It's snowy here in the great Northeast and I am sitting at my desk trying to resist going off on a rant and sounding like an crazy old man...
Too late! Can't stand it any more. It's Crazy Old Man time!
When I started in the real estate business in 1982 I am not going to say there weren't computers, but essentially there weren't computers. I mean they were out there, but first they were pretty difficult to operate (anyone remember MS DOS?) and they were not being used in the real estate business.
I'm not here to say that computers are bad, because honestly... I LOVE 'em! You should too... they're here to stay you know! They really have simplified our lives. Put incredible amounts of information (and misinformation) at our disposal. And communication?!!! Revolutionized how easily we can get our messages out. So for the most part ... good.
But let me zero in on a dynamic that you, outside the real estate business especially, may not be aware of. Like I said, I started as a Realtor in 1982. Our database for houses for sale was the Capital Region Multiple Listing Service (CRMLS). It came in the form of a BOOK. Published weekly, but every other week was only the "new" listings... the other week was the complete inventory. There was a thing called the "Hot Sheet" which was mailed weekly to every broker who was a member of the CRMLS. And if you were truly ambitious you could physically visit the CRMLS offices and check out the new listings that had just been submitted. (They had them on clipboards in the vestibule... one clipboard for each day). So if you had a buyer that you wanted to get the "hottest" info for you needed to go down to the offices. I can tell you that there were never many agents there when I went...
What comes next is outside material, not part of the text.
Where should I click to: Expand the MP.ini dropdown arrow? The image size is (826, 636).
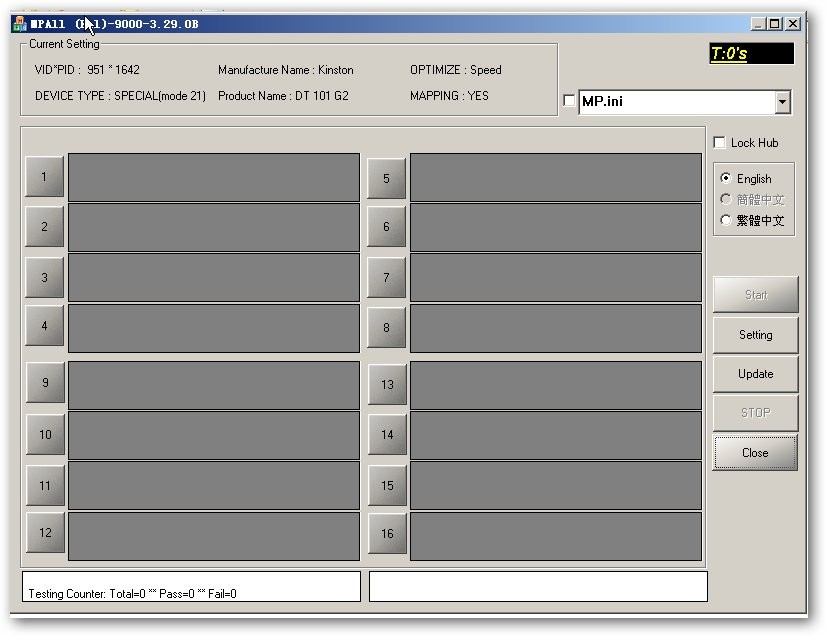[x=782, y=102]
Oh, but I said I was going to zero in on something. And that something was how we presented our offers. I am not going to give you a historical lesson on the agency part of this because it's too lengthy. But here's what would happen.
After my buyers left my office, having signed a purchase offer I would call the agent who had the house listed. This was usually done on a "land line". So we would have to catch them at the office or their home. I would tell the agent that I have an offer and I would like to present it as soon as possible.
You know what happened next? They would ask me when I would like to present it. For example I would say, "How about tomorrow morning at 10 am?" They would tell me they'll get back to me. Usually within a few minutes the phone would ring and the agent would say something like this, "My sellers can meet you at their house at 11 am... Is that OK with you?" I, of course would say yes.
Here's what I think has changed and not for the better. I would go to their house. I would be welcomed in by their agent and we would go into, say, the kitchen and sit down. The listing agent would introduce me and we would exchange pleasantries. I would tell them what a cool house they had... didn't your kid go to Guilderland High?... Wow can you believe how hot it's been.... Then we would settle in and start talking turkey.
But guess what was going on here? From my side of the table, I was gathering information, observing mannerism, looking into their eyes, FEELING the transaction. I was helping the listing agent to feel at ease. I was trying to project confidence so that the sellers would feel that this set of buyers and their agent could get this done.
And even before the paperwork got put on the table, I spent some time describing my buyers and their family. I painted a picture of this new owner lovingly caring for their home just like they did. I talked about where they came from and what they do for a living. I made the buyers real to them. In fact I usually got the sellers to like the buyers.
So now the rubber meets the road.
I present the offer as the listing agent listens in... all the while reading body language... facial expressions... looking into their eyes... gathering unwritten and intangible information. To help me better understand the sellers and to help me do a better job representing the buyers.
After I go through the presentation, I sit back and LISTEN... and observe. Sometimes a listing agent will ask me to give them a couple of moments so they can speak freely... but often the discussion takes place right away with me present.
If we have differences... prices... dates... chattle... whatever, I ask them to help me to understand the difference(s), so that I can communicate it properly to my buyers. I take notes... so they see that I am going to get it right and I am organized. Building confidence. But really what I am trying to do is to verify and overcome objections. "So if it weren't for the closing date being too soon, am I to understand that you would feel comfortable signing this agreement today?" or "If I could convince my buyers to move that date to accomodate your schedule, can we say we have a deal?"
9 times out of 10 we could come to an agreement right then and there. And the sellers would feel pretty good about who's buying their home and their agent that is overseeing the process.
What I'm talking about here is interpersonal relationships. Communication skills. Negotiating skills. Psychology.
You know what happens today? The listing agent tells us "Fax the offer over to me". I'd really like to present it in person. "No... just fax it and I'll present it."
You know what? I think, that if we would discuss more of these things in person... we'd sell a lot more houses. What do you think?
Like I said... I am not against computers and faxes and modern technology... I just think we could still utilize the human element to get it done.